Marassi, Conestà (Mosap) “violenza inaccettabile: serve tolleranza zero e responsabilità condivisa
In merito ai gravi scontri avvenuti oggi davanti allo stadio Luigi Ferraris di Genova, all’arrivo dei pullman dei tifosi dell’Inter e nelle immediate vicinanze del settore ospiti, Fabio Conestà segretario generale del Mosap, interviene con una netta presa di posizione.
“Quanto accaduto a Marassi è semplicemente inaccettabile. Non è tifo, non è passione: è violenza pura, che mette a rischio l’incolumità di cittadini, famiglie, operatori e delle stesse tifoserie.”
Secondo quanto riportato, sarebbero stati lanciati fumogeni, petardi e bombe carta, con il coinvolgimento di oggetti raccolti dall’area circostante; un furgone e una moto avrebbero preso fuoco e alcune auto sarebbero state danneggiate. Durante l’intervento per separare i gruppi, due agenti sono rimasti feriti.
“A chi pensa di trasformare un evento sportivo in un campo di battaglia va detto con chiarezza: non può esistere alcuna zona grigia. Chi commette reati deve essere identificato e colpito con strumenti immediati ed efficaci: DASPO, denunce e responsabilità individuali senza sconti.”
Conestà sottolinea anche il peso che questi episodi scaricano sulle forze dell’ordine e sulla città.
“Due agenti feriti sono il segno concreto di un prezzo che non può diventare ‘routine’. La partita dura novanta minuti, le conseguenze di questi atti ricadono per giorni su quartieri, traffico, sicurezza e immagine della città.”
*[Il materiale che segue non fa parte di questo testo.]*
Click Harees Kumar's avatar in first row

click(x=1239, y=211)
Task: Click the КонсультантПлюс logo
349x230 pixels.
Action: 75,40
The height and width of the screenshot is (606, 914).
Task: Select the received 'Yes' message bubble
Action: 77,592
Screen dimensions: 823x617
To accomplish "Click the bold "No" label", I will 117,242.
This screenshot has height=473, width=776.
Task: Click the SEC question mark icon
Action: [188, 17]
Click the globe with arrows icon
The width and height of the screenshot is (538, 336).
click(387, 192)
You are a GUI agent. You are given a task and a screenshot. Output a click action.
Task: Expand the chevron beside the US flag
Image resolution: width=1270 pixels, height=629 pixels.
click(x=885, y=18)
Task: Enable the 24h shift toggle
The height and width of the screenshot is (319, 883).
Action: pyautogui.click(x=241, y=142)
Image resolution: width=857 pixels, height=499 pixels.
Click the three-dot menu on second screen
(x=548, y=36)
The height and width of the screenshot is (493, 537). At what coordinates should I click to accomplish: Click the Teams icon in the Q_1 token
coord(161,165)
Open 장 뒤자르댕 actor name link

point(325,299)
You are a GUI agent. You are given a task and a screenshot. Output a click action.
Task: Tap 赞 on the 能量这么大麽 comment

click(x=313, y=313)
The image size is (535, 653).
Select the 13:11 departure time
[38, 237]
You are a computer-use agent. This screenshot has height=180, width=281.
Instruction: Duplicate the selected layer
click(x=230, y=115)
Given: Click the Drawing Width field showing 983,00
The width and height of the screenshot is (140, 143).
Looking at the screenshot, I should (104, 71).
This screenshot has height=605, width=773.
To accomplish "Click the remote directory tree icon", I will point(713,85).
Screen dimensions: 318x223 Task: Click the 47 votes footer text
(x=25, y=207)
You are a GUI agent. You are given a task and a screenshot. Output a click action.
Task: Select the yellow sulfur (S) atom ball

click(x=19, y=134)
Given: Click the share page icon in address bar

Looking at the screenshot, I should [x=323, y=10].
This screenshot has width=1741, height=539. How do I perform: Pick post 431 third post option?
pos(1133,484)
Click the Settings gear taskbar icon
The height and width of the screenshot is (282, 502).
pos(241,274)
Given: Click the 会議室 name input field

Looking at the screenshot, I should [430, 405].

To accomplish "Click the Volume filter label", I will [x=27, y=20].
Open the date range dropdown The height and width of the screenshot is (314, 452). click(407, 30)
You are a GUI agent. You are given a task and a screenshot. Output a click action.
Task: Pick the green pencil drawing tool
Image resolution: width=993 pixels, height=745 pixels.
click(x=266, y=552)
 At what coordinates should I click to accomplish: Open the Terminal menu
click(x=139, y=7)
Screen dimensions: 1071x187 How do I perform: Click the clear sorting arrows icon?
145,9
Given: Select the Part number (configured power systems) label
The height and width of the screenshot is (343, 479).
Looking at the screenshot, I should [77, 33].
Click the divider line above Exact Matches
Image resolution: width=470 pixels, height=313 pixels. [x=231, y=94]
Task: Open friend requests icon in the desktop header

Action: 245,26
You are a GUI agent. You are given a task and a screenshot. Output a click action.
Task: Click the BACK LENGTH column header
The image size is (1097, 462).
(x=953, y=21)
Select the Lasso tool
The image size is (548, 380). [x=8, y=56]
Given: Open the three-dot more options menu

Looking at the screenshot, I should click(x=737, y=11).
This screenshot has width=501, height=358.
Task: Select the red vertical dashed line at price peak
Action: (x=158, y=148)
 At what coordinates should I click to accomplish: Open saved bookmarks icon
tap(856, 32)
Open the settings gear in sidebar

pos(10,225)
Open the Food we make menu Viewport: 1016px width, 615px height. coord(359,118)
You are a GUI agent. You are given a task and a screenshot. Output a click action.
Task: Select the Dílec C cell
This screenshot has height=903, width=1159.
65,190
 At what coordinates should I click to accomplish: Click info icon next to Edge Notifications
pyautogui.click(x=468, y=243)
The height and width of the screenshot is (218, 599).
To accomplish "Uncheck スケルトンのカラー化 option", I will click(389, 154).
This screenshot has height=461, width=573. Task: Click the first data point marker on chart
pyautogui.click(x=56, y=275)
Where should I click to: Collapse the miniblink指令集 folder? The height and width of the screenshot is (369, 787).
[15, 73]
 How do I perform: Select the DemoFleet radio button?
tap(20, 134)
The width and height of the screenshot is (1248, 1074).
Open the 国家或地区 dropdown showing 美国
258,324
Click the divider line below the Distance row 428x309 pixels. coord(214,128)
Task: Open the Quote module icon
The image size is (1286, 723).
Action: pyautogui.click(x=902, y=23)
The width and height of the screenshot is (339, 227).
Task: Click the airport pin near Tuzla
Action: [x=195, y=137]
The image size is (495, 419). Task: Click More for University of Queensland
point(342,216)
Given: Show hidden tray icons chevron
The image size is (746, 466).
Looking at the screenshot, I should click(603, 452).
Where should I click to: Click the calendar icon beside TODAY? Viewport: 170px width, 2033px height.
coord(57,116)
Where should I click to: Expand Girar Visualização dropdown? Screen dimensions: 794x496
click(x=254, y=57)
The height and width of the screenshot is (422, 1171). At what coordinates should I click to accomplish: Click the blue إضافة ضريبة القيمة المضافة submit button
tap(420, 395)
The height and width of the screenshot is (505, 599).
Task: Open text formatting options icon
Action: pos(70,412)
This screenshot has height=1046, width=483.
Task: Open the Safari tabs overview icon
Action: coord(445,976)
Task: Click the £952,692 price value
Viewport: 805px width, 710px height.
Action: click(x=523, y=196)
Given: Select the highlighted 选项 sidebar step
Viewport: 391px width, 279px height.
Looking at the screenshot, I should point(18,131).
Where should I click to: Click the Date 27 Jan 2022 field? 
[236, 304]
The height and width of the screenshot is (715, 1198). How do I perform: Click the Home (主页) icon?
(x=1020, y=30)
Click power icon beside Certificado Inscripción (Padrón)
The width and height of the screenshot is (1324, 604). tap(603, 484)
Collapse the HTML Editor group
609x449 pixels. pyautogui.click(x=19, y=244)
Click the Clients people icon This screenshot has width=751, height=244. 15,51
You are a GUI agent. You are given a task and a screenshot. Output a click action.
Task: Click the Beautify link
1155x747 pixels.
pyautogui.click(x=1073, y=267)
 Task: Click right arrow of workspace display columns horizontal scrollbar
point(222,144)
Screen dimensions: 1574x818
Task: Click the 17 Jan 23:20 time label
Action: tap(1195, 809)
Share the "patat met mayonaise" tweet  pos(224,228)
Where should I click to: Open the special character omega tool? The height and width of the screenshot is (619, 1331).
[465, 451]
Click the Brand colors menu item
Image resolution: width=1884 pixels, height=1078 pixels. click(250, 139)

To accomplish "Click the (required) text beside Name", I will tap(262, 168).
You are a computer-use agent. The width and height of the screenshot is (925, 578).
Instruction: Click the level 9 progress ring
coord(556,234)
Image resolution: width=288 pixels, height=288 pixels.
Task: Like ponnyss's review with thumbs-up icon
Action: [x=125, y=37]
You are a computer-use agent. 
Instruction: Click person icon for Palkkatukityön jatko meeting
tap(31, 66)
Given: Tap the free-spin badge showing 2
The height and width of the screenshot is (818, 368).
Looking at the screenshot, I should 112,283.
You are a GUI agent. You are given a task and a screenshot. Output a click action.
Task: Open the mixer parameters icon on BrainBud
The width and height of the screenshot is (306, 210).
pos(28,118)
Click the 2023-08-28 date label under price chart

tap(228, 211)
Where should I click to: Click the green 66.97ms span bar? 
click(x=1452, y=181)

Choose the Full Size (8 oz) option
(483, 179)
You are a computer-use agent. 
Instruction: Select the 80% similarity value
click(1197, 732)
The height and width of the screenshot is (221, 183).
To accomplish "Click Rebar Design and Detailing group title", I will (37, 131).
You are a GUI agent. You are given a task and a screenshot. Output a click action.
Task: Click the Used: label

Infine, l’appello a società sportive, istituzioni e tifoserie organizzate:
“Servono prevenzione, coordinamento e collaborazione reale: percorsi sicuri, controlli, regole rispettate e presa di distanza netta da ogni frangia violenta. Chi ama davvero i colori della propria squadra non incendia la città e non aggredisce chi la protegge.”
Fabio Conestà esprime solidarietà agli agenti feriti e auspica che l’attività investigativa consenta di accertare rapidamente le responsabilità e di adottare provvedimenti conseguenti.